It was being disputed, that's the whole point.
But the score for a benchmark like SPEC or GB5 which perform a variety of functions is much more useful than the score from Blender, which performs a single function.
Agreed, but again, that wasn't the point.
Any benchmark, whether it is a single function or a mix of functions or the average of a bunch of different benchmarks is not a good way to determine how something will perform for you - you want to run the actual application mix your server will be running to determine that. If you are running Blender 100% of the time then that's a great benchmark for you. If you are running Blender 5% of the time, Linux kernel compiles 5% of the time, and so forth for a bunch of other stuff then a suite that works like SPEC or GB but used your particular application mix would your ideal benchmark - but such a thing will never exist unless you write it for yourself (and good luck getting others to care)
That's why others (and myself) have said that they want to see independent tests across a large swath of applications. Obviously no review is going to hit every single use case for every single person, but if you have a few database tests with various conditions + a few rendering tests with different scenes and applications + some compile tests with different source codes and compilers, etc. you start to get a pretty good idea of performance in each area.

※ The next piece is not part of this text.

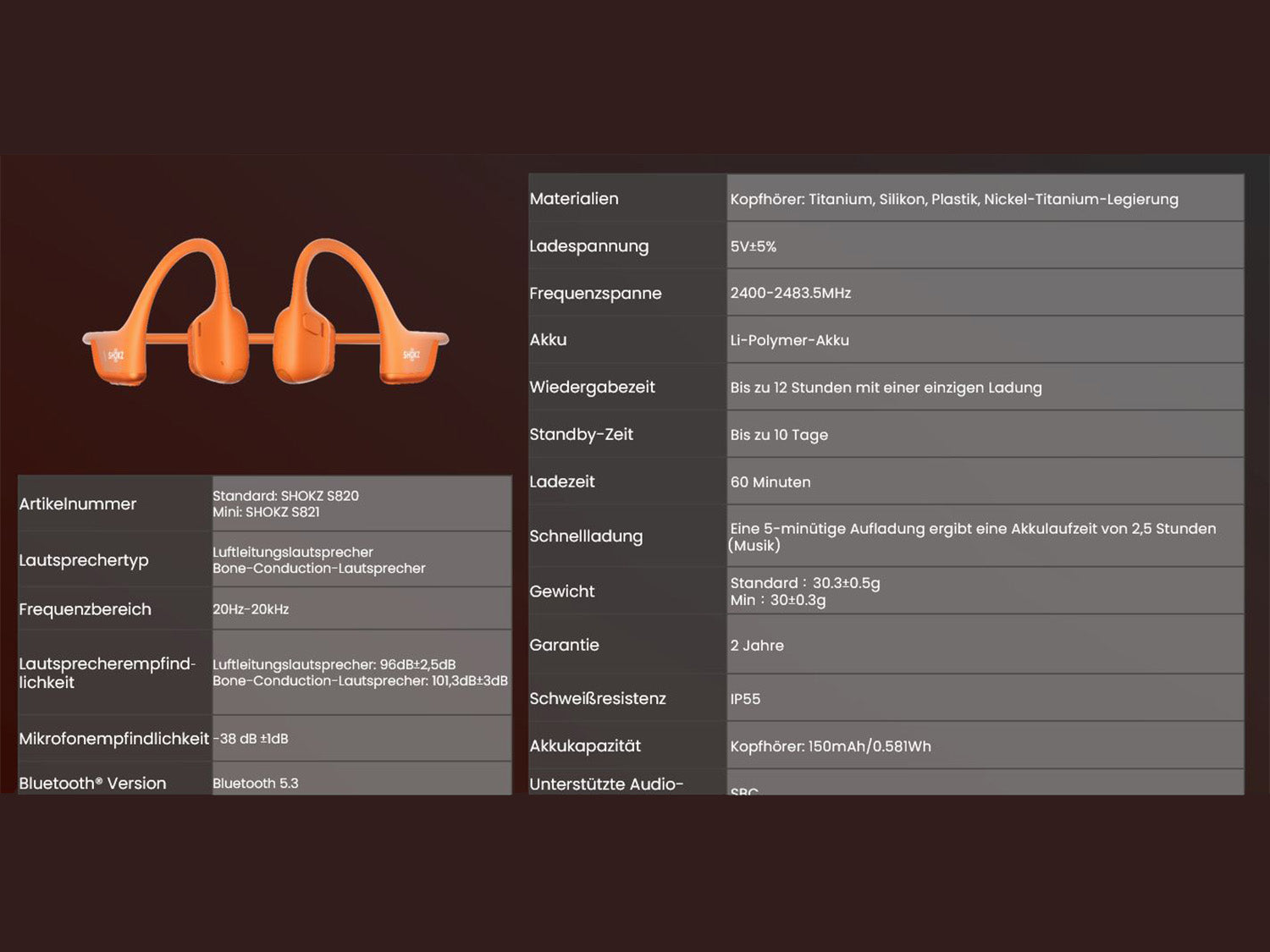The width and height of the screenshot is (1270, 952).
Task: Click the 'Standard: SHOKZ S820' text
Action: tap(285, 496)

Then people can look at the area that fits their use case. Now do this across a few different review sites and you get a really good understanding of performance. I mean, isn't this how we've done it for years and years with competing x86 CPUs? Why is it all of a sudden pointless to do for ARM CPUs? Obviously there are challenges to it as the available production/gaming software on ARM is limited compared to x86, but there's still lots of examples that you could use.
I will say that part of my problem with SPEC and GB is that even though it touches many different workloads, it does so at a very superficial level for most tests. Just look at the transcoding test in SPEC. It processes 30 seconds of a single video converting from one format to another. No filtering, no resizing, no color correcting, nothing. While that is a nice brief look at performance, I'd much rather see a more thorough test. I mean, Geekbench goes through, I think, 20 or so different tests within a few minutes on a modern CPU. That's a very superficial look at each of the workloads. I'm not saying it's not a valid place to start, but I'm not going to hang my hat on the results either.
What we seem to be seeing is "ARM (especially Apple's) scores too high compared with Intel on Geekbench, therefore Geekbench is a bad benchmark". Lather, rinse, repeat with SPEC. If someone compiles Blender to run on an iPhone, and it compares too well with Intel then the goalposts will be moved again.
I never once have said this or even implied it and I don't think most have either. There's a difference between saying ARM scored too high and saying that's a limited amount of tests and let's see a more full test suite.
The argument has been used several times here that "If Geekbench and SPEC are good enough, why does Anandtech run all these other benchmarks?" They do it because those benchmarks all represent something that some people do. I may not care about a gaming benchmark, you may not care about a database benchmark, another guy may not care about an Office task benchmark, but they all provide valuable info for people who do care about those things. That's why Anandtech runs that variety of benchmarks. It isn't providing much as far as improving the "big picture" of performance - no one is trying to add up all those numbers from various benchmarks and provide a single performance figure. They can't, its not possible. But it lets people look more closely at benchmarks that represent what they do.
I'm confused by your point, if SPEC/GB gives you the info you need to know how CPUs will perform in comparison to each other, why are we wasting time looking at all these variety of benchmarks. Why can't we just look at SPEC and/or GB and pick our CPUs? You seem to be arguing here that we need a variety of tests to know how CPUs will perform in different workloads that might not be reflected by SPEC/GB which is the only thing people have been asking for.